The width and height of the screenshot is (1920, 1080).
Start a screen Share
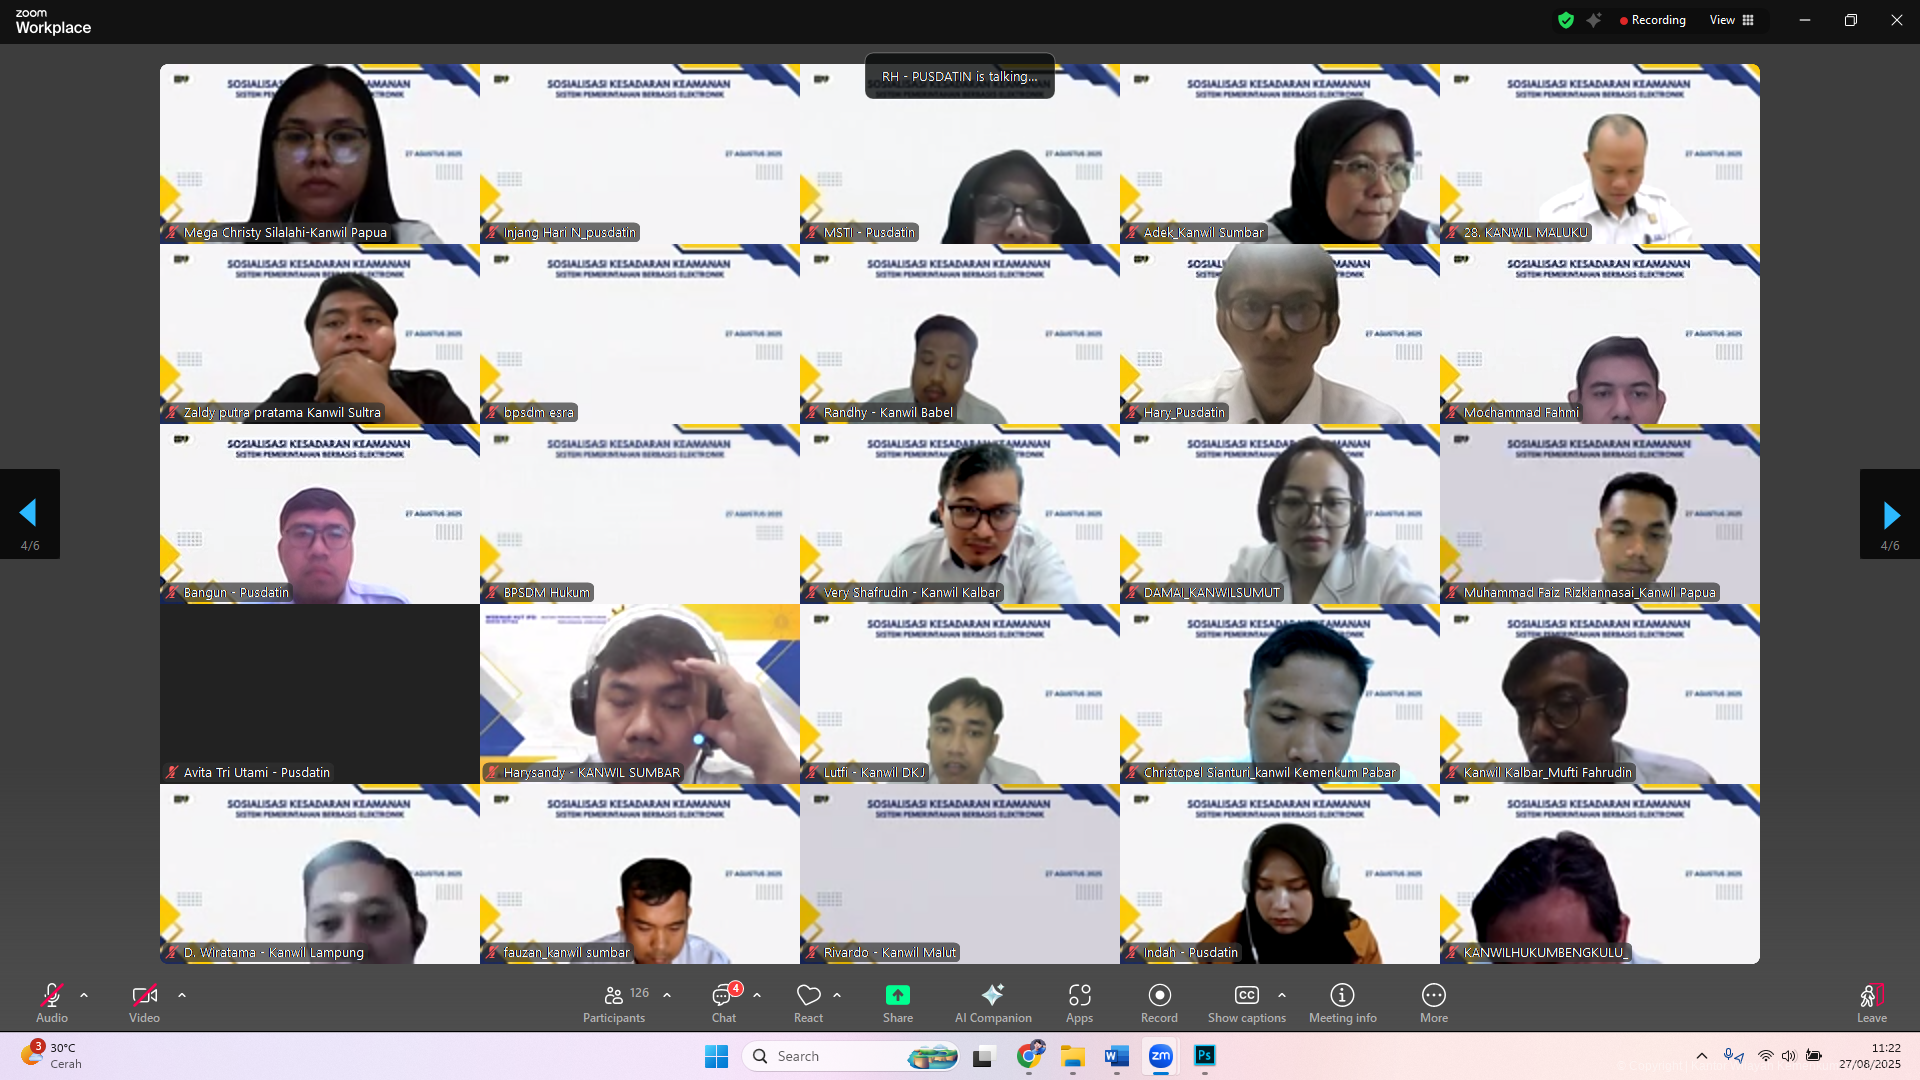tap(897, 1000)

==

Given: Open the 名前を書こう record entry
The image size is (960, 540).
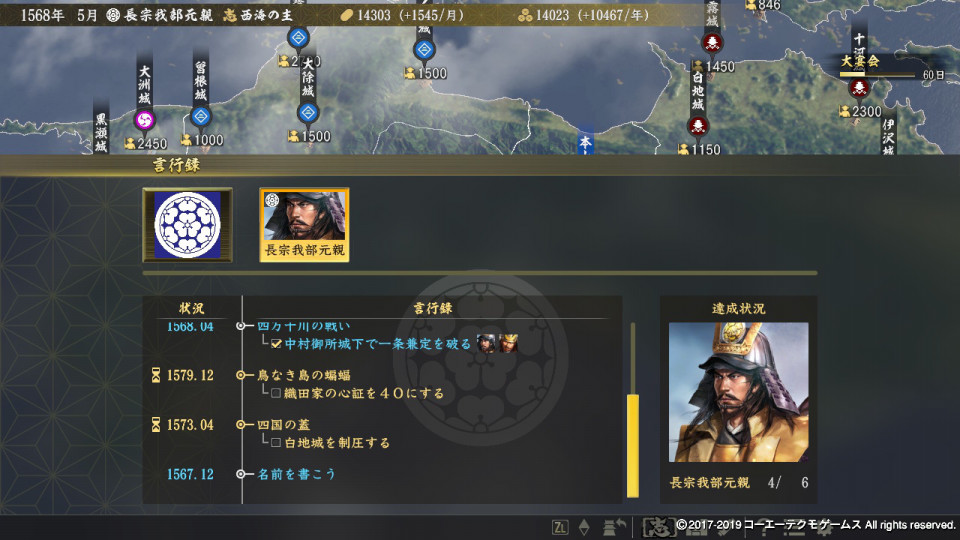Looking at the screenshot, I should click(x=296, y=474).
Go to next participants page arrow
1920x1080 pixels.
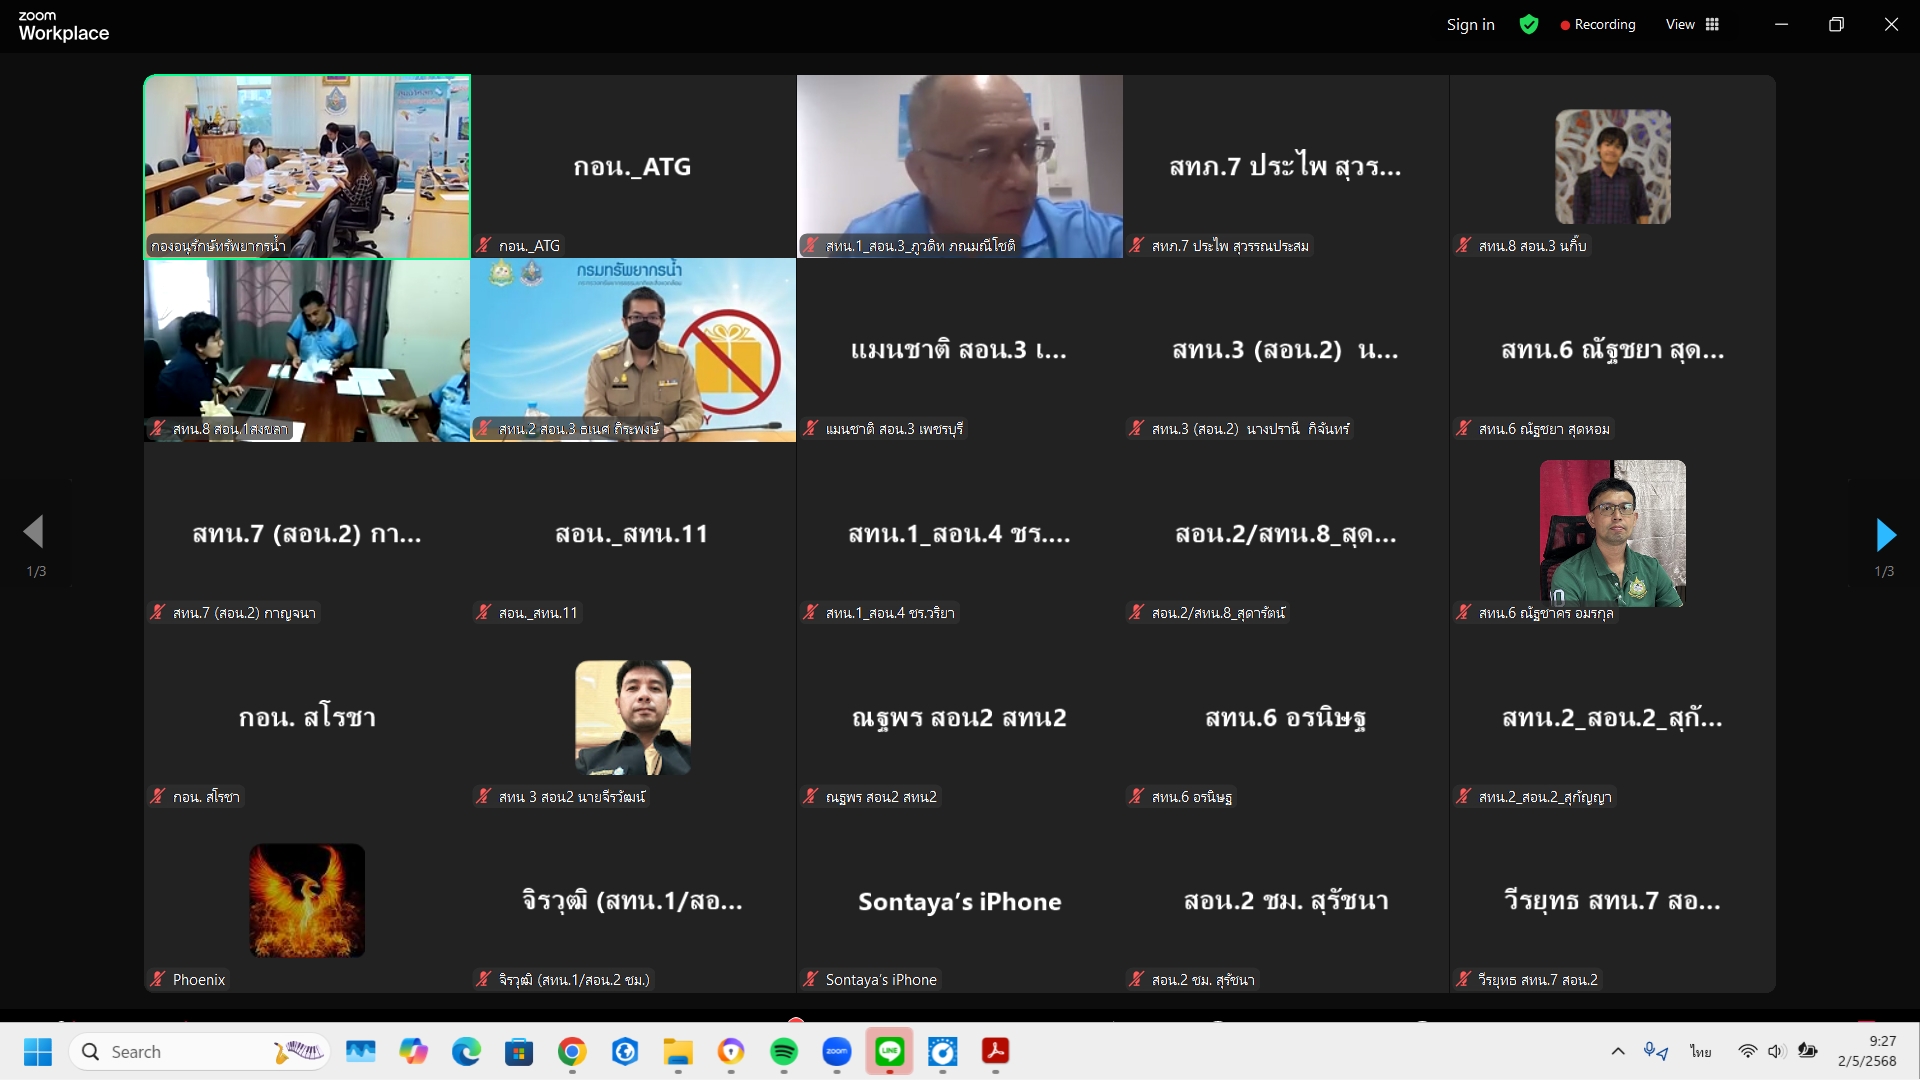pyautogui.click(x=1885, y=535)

• EXERCISE REQUIREMENTS:
Rewrite the records starting at the line containing "The width and" and ending at the line containing "tap(897, 1000)", swapping "Share" for "Recording" and keeping everything else the same. Leave the pictures out.

• ANSWER TO THIS EXERCISE:
The width and height of the screenshot is (1920, 1080).
Start a screen Recording
tap(897, 1000)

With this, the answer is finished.